* [What is needed] Output as a JSON list of strings the rows between the line holding "Viewport: 752px width, 440px" and the line holding "point(12,105)", inclusive, one string per line and blank lines skipped. Leave out the pictures.

* [Input data]
----
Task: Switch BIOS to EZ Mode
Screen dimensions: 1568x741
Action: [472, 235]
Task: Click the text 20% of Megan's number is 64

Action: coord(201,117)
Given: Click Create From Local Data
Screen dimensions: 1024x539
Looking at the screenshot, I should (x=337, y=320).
----
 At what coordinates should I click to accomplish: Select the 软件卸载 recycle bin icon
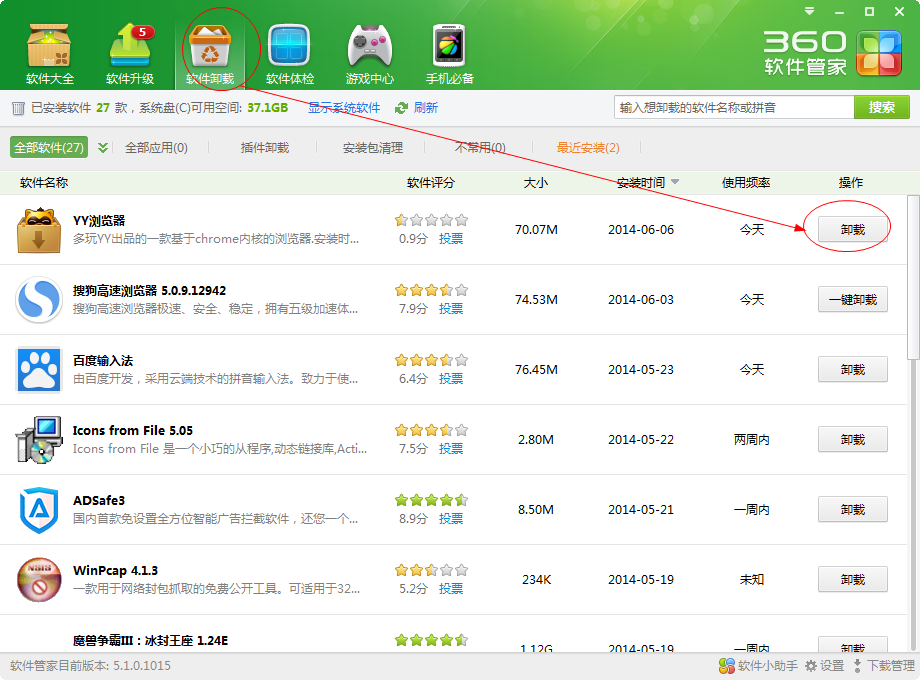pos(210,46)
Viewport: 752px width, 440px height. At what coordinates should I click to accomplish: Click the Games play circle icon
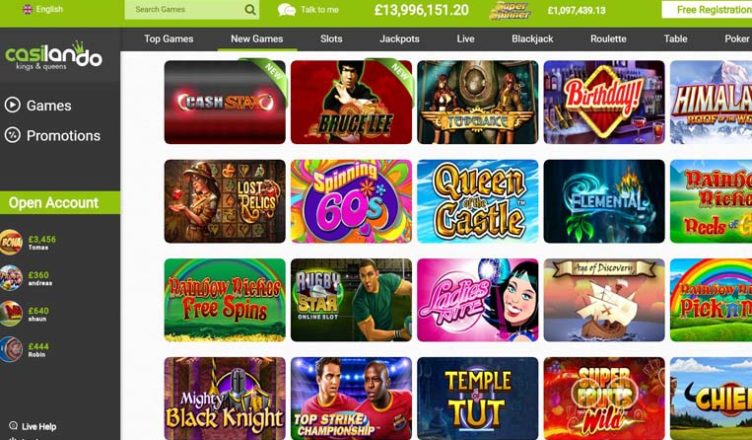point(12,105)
----
* [In response]
[
  "Viewport: 752px width, 440px height. At what coordinates should I click to accomplish: Click the Games play circle icon",
  "point(12,105)"
]